Mentioned earlier for its event space in Cabaret Cave, Yanchep National Park also has over 400 recorded other caves to explore. With so much choice there are options for the professional spelunker as well as the casual tourist. Two main caves in the park are used for guided tours. Crystal Cave hosts an easy 45 minute walk through a glittering limestone cavern, or for a challenge and to push yourself out of your comfort zone, Yonderup Cave offers a 90 minute caving adventure guided tour where visitors can experience real spelunking with an experienced guide.
(Left to right: Crystal Cave, Yonderup Cave)
Another option for caving adventures is Margaret River Busselton Tourism Association, which holds Advanced Ecotourism Certification on four different cave tours, Ngilgi Cave Semi-Guided Tour, Mammoth Cave Self-Guided Tour, Lake Cave Fully-Guided Tour, and Jewel Cave Augusta Fully-Guided Tour. These self-guided and fully-guided tours offer a fantastic opportunity to explore the caves of the Margaret River region at your own leisurely pace or at the direction of a knowledgeable guide.
Finally, while we already mentioned Capricorn Caves for their event space, they also offer caving exploration tours for those looking to push their comfort zones.

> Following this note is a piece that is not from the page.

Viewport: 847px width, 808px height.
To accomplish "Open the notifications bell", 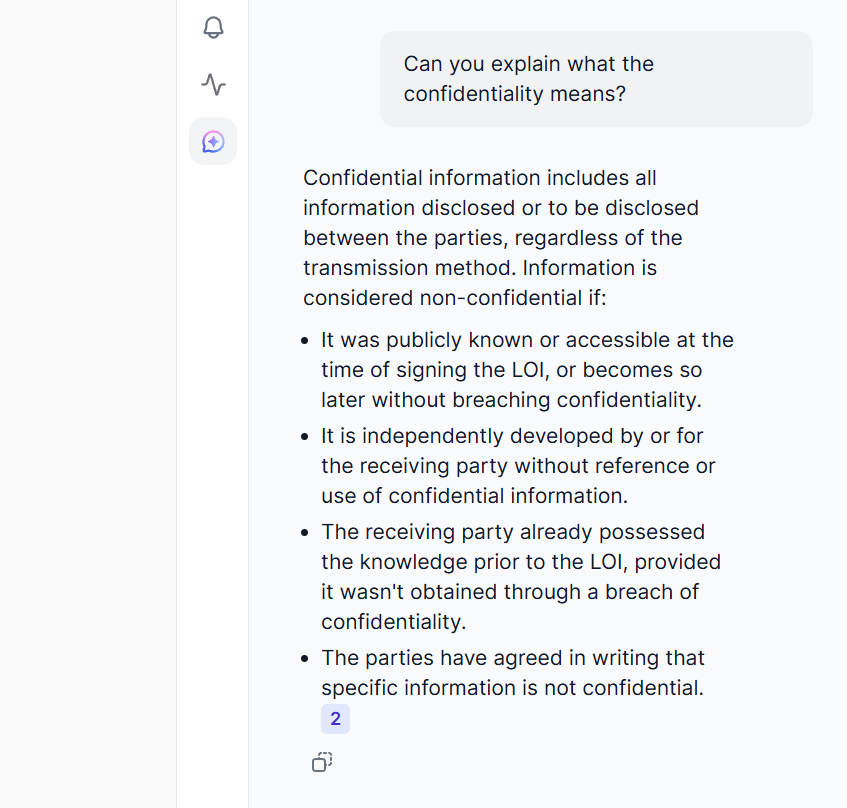I will coord(213,27).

Capricorn caves also run exploration and fossil discovery activities designed for families, school groups, and team building exercises.
4. Cave Kayaking
If spelunking is not your style, and you’re not looking to organise an underground event in the near future, how about some cave kayaking? While not completely underground, the concept of visiting sea caves in a kayak is too unique to pass up. Making its way onto this guide, Roaring 40°s Kayaking Tours are Advanced Ecotourism Certified and are a must do for those travelling to Tasmania. Their unique tours offer visitors the chance to paddle along the Hobart coastline in the Hobarts Cliffs, Caves and Beaches tour.
5. Sleep underground
Opal mines, blistering heat hot enough to cook an egg and houses like no others in the world: Coober Pedy in South Australia is well known as the opal capital of the world, but what you may not know is that many of the houses, buildings and shops are underground. Groovy Grapes Tours offer a Rock Patrol Tour through to the centre of Australia, including a stopover in Coober Pedy to visit a local opal mine and stay the night in an underground bunker like the locals.
The Rock Patrol tour is Ecotourism Certified and takes visitors on a six day tour from Adelaide to the town of Alice Springs, stopping off at unique landmarks and attractions along the way. Being a bit off the beaten path, this is a great way to visit Coober Pedy and experience a unique underground lifestyle.